TASK BRIEF:
Recast as a numbered list the lines that begin with the one containing "This screenshot has" and continue through the final line, omitting blank lines and leaving out the pictures.

^^^^^^^^^^^^^^^^

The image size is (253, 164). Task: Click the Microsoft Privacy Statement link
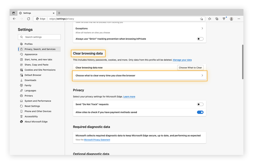[x=97, y=140]
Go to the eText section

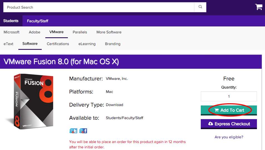coord(8,44)
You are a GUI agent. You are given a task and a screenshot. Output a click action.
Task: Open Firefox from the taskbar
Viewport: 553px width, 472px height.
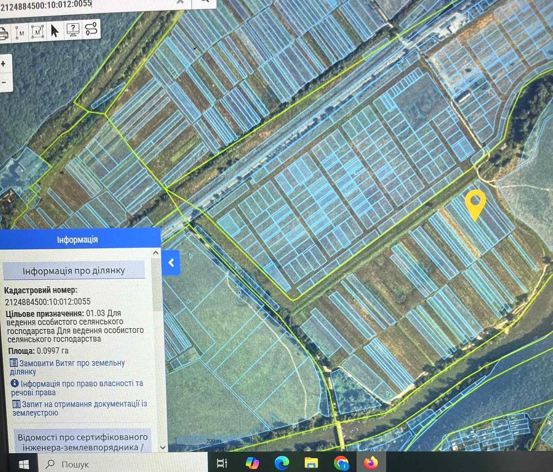click(x=370, y=463)
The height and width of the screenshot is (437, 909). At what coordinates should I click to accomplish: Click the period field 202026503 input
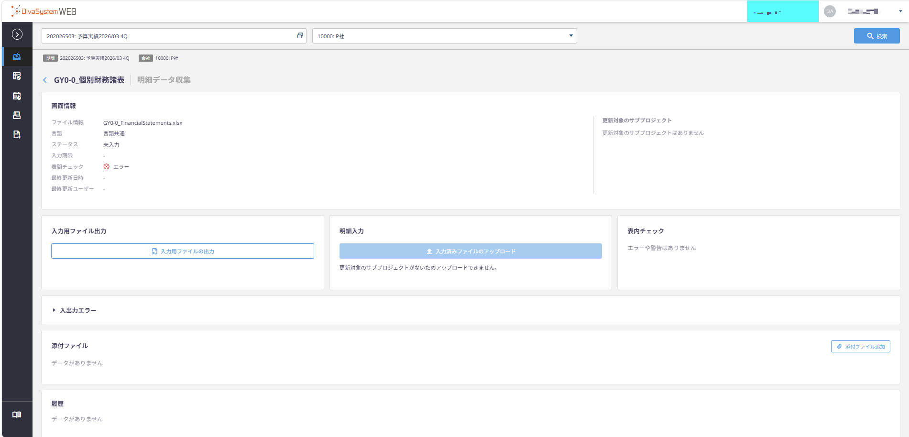[x=174, y=36]
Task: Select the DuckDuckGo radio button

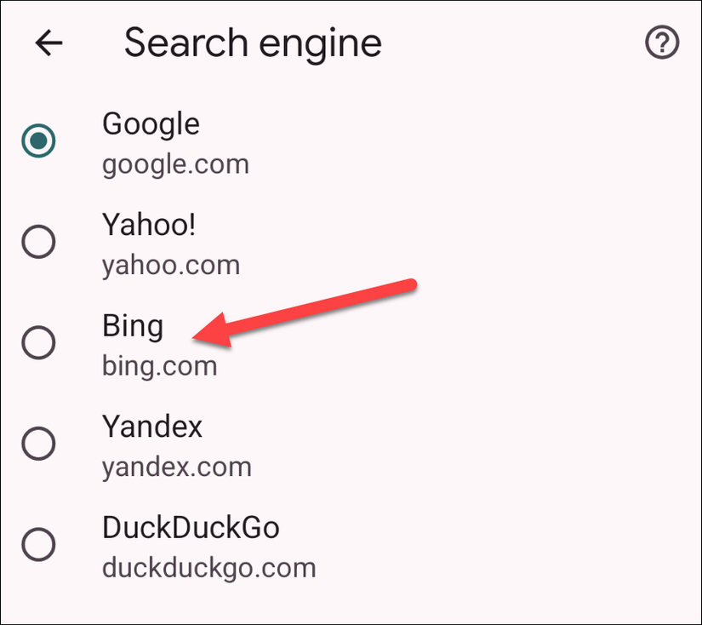Action: [38, 544]
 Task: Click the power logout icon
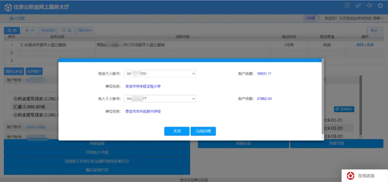pyautogui.click(x=380, y=5)
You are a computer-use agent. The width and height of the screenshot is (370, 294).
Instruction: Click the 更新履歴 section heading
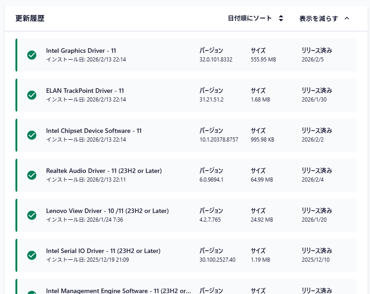coord(30,19)
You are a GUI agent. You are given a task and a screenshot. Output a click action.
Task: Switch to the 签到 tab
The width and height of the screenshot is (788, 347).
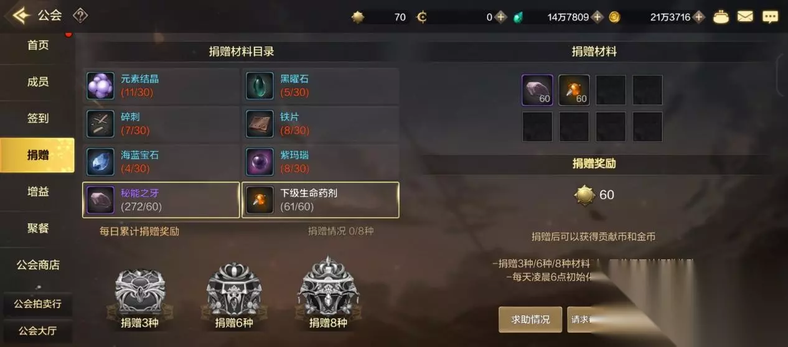(x=38, y=118)
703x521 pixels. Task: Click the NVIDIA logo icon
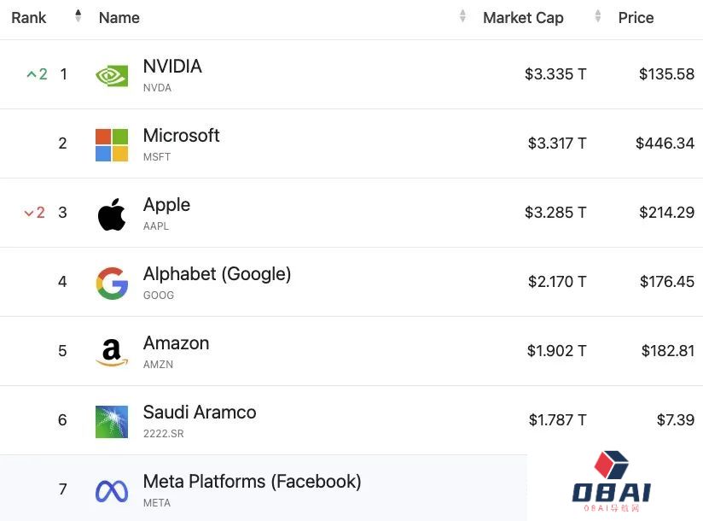[112, 75]
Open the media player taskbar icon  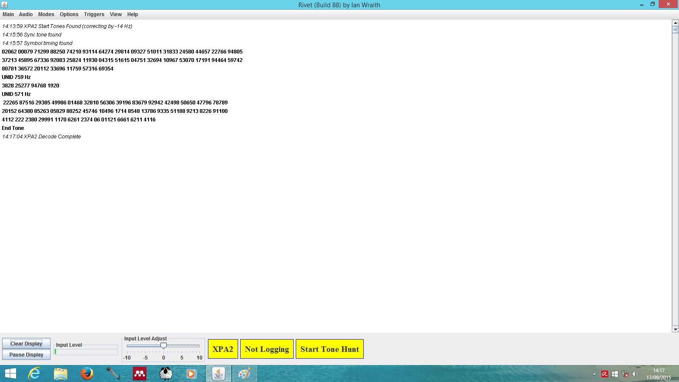point(191,374)
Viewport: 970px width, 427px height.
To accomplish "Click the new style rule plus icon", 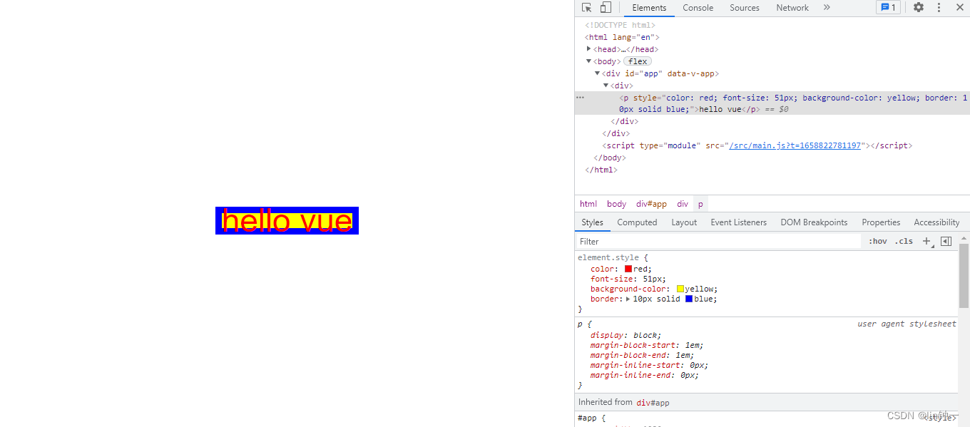I will pyautogui.click(x=926, y=242).
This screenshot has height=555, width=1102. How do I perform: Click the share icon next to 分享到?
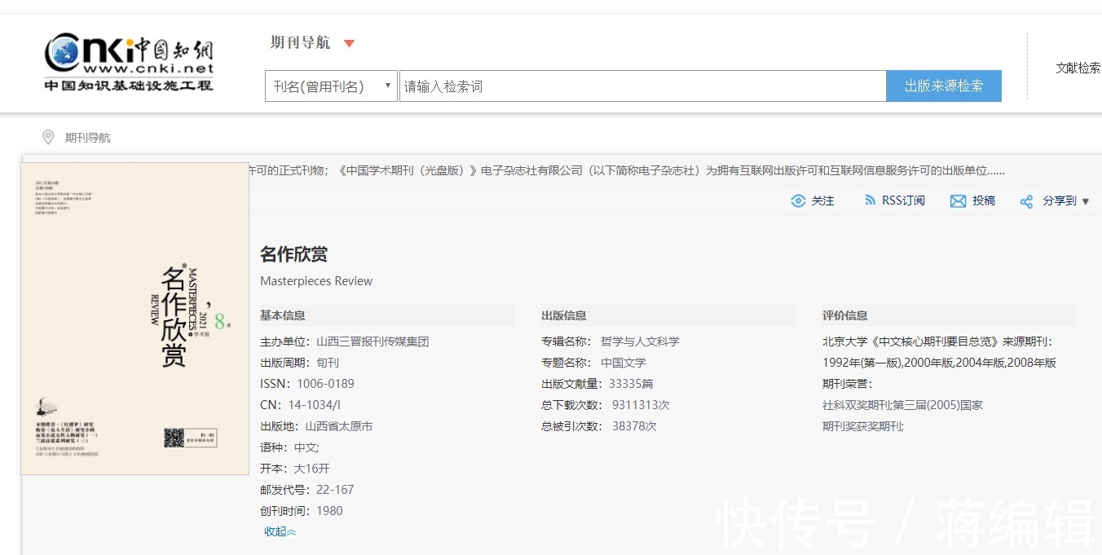1026,201
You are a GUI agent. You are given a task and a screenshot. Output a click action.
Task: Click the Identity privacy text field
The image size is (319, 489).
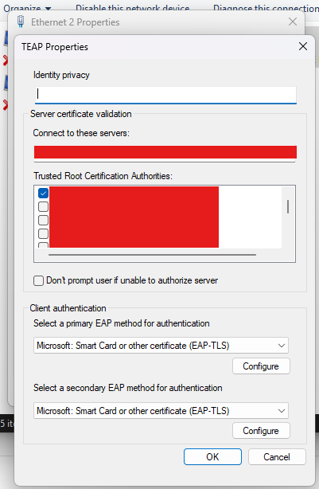[x=165, y=95]
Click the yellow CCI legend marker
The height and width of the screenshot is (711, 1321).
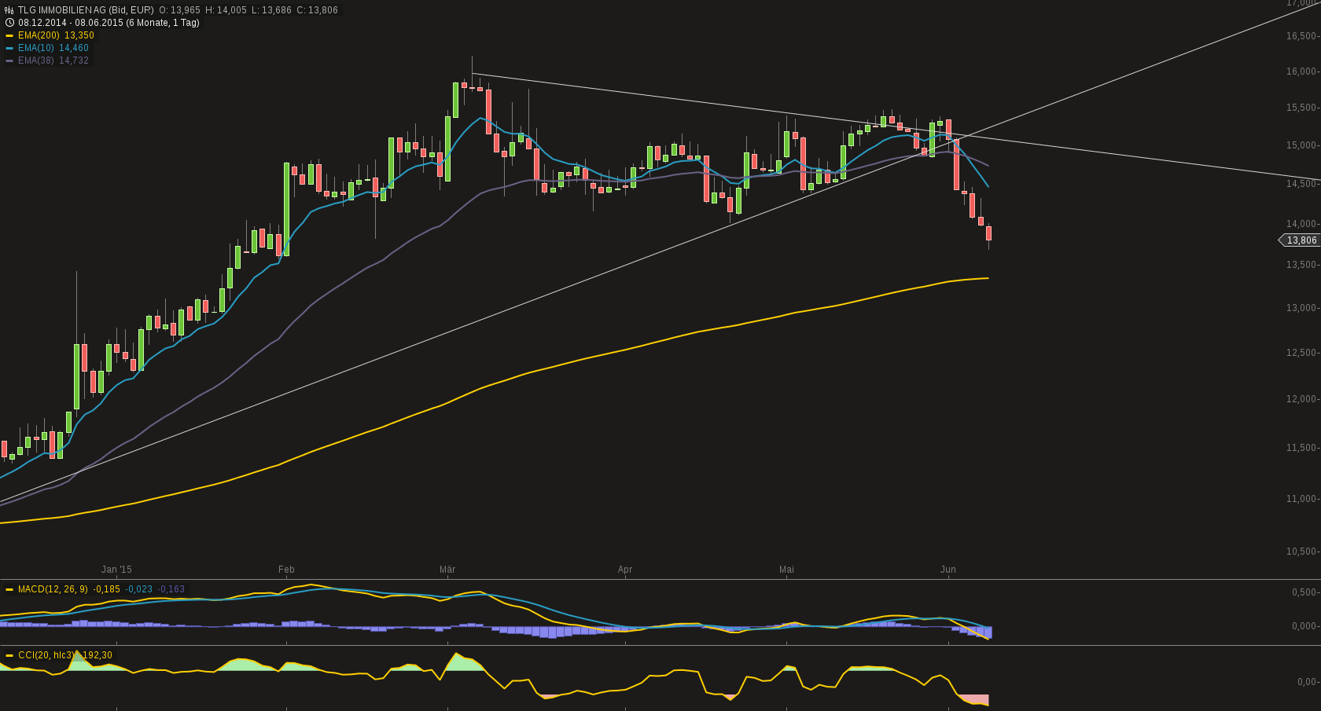(9, 655)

^^^^^^^^^^^^^^^^

RESULT FOR THIS EXERCISE:
1. This screenshot has height=555, width=1102. How do I perform: Click the share icon next to 分享到?
2. 1026,201
3. You are a GUI agent. You are given a task and a screenshot. Output a click action.
4. Task: Click the Identity privacy text field
5. The image size is (319, 489).
6. [x=165, y=95]
7. Click the yellow CCI legend marker
8. The height and width of the screenshot is (711, 1321).
9. (9, 655)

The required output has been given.